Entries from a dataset
● ● ● ● ●
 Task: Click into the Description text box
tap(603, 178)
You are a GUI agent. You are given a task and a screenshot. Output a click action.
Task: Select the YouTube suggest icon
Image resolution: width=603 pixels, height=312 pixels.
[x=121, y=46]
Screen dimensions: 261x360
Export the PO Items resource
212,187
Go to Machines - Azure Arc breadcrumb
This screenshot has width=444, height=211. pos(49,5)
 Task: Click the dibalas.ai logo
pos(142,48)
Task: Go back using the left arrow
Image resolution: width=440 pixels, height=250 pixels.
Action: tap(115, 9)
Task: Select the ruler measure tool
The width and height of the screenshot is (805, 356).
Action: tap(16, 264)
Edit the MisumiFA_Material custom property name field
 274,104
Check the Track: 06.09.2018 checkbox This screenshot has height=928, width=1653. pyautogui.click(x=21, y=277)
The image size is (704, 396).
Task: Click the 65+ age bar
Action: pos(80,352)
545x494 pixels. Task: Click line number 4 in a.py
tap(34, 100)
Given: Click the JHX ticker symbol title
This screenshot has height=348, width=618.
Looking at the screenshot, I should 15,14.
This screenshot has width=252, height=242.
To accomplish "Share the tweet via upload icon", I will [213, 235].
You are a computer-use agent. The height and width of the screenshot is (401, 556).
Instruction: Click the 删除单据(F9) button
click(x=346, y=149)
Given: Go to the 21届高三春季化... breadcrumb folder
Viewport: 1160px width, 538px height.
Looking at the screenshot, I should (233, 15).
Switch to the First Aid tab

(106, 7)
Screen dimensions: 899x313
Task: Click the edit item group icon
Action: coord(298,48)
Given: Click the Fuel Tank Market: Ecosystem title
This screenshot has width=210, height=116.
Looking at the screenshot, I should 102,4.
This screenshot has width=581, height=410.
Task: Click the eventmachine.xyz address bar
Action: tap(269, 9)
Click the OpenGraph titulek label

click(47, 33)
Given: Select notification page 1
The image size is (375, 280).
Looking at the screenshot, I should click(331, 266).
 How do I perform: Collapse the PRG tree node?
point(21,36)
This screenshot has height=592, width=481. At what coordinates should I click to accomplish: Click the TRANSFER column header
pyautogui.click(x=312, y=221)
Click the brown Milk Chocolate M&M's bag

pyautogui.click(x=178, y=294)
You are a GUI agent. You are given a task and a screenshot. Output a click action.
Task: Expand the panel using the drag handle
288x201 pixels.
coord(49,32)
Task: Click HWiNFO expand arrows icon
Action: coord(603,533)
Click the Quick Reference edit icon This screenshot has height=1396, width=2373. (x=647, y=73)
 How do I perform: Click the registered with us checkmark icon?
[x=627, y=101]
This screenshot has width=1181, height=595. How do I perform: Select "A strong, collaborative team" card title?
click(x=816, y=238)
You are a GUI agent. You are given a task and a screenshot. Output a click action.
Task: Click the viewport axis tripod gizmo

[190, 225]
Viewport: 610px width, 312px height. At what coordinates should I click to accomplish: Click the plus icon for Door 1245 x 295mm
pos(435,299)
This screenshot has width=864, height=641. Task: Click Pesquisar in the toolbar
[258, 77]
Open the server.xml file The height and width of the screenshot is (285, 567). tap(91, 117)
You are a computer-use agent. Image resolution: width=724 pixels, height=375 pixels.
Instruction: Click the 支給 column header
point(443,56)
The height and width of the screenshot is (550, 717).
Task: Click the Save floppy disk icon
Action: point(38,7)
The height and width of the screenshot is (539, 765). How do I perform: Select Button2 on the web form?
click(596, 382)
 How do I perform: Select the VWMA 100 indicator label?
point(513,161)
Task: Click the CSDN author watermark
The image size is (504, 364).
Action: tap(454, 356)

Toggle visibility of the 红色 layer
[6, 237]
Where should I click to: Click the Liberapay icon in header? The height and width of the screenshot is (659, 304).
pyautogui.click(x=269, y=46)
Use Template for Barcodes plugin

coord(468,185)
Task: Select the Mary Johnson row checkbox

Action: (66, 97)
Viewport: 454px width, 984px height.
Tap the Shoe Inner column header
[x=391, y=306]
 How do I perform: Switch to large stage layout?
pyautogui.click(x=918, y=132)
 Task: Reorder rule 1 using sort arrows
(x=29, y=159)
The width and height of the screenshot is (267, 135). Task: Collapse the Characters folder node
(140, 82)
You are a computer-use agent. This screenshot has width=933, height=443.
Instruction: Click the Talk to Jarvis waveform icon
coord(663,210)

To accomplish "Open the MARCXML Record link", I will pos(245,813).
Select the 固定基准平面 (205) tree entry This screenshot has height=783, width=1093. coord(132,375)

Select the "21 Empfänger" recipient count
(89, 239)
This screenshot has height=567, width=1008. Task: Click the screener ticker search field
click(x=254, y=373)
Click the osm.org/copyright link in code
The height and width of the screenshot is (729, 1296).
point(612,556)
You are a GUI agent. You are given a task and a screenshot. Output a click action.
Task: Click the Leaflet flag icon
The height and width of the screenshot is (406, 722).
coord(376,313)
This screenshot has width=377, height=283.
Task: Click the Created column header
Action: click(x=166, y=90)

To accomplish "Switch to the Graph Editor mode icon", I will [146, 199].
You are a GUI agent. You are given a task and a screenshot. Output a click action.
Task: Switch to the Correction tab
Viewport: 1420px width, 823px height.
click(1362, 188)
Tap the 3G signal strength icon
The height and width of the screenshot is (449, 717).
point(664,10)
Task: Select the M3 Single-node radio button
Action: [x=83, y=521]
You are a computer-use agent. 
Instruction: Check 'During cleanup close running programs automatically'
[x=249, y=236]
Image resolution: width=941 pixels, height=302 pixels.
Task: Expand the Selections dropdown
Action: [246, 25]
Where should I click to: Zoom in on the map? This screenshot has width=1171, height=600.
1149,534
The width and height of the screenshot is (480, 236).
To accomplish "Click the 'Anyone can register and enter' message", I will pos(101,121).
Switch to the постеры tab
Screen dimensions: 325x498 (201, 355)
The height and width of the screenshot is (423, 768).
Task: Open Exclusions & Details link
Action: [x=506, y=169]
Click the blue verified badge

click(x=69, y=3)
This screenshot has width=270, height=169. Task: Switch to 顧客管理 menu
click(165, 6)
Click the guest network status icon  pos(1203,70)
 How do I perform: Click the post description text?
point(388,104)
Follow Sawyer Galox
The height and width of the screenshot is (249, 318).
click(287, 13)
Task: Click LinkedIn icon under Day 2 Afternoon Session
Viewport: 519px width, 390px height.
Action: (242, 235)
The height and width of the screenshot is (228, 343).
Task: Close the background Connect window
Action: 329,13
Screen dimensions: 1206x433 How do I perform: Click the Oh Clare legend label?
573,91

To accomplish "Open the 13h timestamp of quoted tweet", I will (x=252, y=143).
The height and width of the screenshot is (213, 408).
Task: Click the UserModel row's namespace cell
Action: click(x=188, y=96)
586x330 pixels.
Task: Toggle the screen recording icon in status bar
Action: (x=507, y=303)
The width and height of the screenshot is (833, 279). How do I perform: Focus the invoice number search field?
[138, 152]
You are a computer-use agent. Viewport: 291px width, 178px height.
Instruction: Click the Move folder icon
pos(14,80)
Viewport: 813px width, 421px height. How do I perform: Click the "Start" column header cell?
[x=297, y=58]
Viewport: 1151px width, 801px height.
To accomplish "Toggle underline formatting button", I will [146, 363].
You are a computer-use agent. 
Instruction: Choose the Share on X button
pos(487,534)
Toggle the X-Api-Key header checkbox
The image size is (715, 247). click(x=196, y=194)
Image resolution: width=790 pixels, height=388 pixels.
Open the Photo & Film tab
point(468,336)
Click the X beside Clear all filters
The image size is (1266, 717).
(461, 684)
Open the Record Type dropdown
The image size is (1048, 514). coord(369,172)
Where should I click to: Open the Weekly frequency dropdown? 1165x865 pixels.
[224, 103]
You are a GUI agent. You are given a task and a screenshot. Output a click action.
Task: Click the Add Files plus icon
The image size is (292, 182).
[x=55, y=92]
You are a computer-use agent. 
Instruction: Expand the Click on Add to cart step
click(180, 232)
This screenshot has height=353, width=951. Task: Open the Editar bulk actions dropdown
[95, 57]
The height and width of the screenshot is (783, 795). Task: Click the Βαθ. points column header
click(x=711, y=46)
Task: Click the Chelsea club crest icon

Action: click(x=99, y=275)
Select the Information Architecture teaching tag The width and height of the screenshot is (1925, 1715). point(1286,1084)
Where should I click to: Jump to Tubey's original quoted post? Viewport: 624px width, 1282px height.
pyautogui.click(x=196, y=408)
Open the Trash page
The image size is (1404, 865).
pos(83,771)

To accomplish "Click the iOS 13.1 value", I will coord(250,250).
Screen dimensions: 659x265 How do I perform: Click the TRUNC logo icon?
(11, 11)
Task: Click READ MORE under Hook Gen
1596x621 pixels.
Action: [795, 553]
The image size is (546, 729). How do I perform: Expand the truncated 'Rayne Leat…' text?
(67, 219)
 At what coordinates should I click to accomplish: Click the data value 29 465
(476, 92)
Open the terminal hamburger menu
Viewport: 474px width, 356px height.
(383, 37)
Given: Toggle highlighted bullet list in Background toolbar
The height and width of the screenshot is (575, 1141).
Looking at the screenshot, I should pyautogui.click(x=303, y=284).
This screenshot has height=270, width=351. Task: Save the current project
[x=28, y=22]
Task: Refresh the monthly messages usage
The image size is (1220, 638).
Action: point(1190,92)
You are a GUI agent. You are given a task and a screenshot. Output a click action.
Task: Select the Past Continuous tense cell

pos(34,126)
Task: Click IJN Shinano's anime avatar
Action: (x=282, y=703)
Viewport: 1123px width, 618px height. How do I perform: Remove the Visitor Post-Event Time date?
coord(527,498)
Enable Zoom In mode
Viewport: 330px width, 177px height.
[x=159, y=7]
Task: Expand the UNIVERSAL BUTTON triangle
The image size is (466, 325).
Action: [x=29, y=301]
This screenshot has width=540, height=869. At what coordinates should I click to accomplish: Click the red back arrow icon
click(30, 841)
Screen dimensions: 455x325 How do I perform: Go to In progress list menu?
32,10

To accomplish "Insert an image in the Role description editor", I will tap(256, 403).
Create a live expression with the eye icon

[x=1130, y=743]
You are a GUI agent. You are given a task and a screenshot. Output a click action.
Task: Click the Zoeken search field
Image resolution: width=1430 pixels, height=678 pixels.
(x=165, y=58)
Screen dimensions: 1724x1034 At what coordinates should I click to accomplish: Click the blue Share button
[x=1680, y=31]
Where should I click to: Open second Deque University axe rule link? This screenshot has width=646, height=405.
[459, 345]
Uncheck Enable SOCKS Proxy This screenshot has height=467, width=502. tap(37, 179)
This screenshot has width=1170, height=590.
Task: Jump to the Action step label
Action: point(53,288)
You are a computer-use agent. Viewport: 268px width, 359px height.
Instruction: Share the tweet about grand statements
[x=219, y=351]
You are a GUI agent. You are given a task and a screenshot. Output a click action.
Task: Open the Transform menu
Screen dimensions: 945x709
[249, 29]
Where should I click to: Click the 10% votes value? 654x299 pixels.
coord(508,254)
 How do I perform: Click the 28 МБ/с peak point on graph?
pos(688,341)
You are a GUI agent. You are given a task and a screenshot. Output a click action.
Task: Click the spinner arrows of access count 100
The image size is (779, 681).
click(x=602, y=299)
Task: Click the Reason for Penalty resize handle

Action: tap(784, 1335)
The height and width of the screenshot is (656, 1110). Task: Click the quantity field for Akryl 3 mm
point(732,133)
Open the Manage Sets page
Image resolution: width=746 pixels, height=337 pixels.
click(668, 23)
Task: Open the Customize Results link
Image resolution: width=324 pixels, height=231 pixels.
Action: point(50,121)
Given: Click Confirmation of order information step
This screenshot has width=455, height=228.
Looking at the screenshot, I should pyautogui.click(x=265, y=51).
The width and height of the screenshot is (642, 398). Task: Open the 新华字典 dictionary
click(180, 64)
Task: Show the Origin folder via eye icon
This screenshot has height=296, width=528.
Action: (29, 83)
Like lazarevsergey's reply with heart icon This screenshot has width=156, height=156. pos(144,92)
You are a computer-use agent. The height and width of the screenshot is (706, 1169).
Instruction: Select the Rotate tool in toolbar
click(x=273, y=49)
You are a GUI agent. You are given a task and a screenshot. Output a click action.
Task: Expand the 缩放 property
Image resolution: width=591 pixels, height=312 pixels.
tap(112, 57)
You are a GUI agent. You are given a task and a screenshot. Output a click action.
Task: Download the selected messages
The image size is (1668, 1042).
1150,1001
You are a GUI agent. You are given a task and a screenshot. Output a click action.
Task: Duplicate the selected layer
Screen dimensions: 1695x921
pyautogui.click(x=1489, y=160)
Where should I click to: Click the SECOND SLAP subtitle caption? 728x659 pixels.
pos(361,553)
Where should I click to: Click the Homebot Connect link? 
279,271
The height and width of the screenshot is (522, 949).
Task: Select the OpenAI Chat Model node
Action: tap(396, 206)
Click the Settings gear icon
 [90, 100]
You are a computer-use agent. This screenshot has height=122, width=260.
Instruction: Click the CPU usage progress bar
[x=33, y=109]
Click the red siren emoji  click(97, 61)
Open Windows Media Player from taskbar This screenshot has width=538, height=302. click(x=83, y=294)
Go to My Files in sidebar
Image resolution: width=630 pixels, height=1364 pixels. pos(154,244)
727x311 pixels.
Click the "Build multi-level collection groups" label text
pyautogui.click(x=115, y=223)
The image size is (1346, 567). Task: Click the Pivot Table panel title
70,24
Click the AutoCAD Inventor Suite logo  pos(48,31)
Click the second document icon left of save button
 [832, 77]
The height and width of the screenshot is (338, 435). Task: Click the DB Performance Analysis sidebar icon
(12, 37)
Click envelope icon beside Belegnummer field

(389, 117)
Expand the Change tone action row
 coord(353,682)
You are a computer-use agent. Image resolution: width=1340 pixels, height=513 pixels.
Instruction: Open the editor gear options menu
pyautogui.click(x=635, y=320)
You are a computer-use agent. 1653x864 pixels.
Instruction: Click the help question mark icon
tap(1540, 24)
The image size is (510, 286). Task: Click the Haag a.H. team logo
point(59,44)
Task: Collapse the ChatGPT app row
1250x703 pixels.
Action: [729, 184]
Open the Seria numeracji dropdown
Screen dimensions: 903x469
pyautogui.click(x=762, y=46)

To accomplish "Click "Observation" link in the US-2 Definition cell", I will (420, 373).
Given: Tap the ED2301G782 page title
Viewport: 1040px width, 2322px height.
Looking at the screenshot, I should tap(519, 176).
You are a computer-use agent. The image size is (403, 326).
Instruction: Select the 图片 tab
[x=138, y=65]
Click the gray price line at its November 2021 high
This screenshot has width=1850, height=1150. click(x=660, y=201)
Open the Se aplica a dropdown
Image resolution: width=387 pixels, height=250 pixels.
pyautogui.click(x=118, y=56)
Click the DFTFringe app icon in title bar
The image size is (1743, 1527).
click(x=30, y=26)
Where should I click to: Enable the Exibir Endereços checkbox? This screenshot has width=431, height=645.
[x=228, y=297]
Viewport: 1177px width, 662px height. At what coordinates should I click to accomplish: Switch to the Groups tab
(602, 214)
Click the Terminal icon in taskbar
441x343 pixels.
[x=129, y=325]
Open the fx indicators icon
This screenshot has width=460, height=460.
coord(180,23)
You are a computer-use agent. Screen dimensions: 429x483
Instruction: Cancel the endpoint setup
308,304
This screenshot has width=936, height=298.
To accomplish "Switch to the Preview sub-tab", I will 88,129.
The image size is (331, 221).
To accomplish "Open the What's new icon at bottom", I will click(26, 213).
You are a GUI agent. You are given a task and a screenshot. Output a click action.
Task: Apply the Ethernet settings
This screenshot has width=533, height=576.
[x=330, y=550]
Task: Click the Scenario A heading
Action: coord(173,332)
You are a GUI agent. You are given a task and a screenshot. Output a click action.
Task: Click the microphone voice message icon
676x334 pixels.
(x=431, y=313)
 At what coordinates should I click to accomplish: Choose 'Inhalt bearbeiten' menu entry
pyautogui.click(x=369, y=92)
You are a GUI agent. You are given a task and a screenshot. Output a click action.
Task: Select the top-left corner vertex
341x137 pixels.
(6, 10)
● ● ● ● ●
= EXERCISE PROMPT =
Output the material exactly, from the line that contains "Go to Machines - Azure Arc breadcrumb" to the line that contains "tap(34, 100)", including both of those lines.

= RESULT FOR THIS EXERCISE =
Go to Machines - Azure Arc breadcrumb
This screenshot has width=444, height=211. pos(49,5)
 Task: Click the dibalas.ai logo
pos(142,48)
Task: Go back using the left arrow
Image resolution: width=440 pixels, height=250 pixels.
Action: tap(115, 9)
Task: Select the ruler measure tool
The width and height of the screenshot is (805, 356).
Action: tap(16, 264)
Edit the MisumiFA_Material custom property name field
 274,104
Check the Track: 06.09.2018 checkbox This screenshot has height=928, width=1653. pyautogui.click(x=21, y=277)
The image size is (704, 396).
Task: Click the 65+ age bar
Action: pos(80,352)
545x494 pixels. Task: Click line number 4 in a.py
tap(34, 100)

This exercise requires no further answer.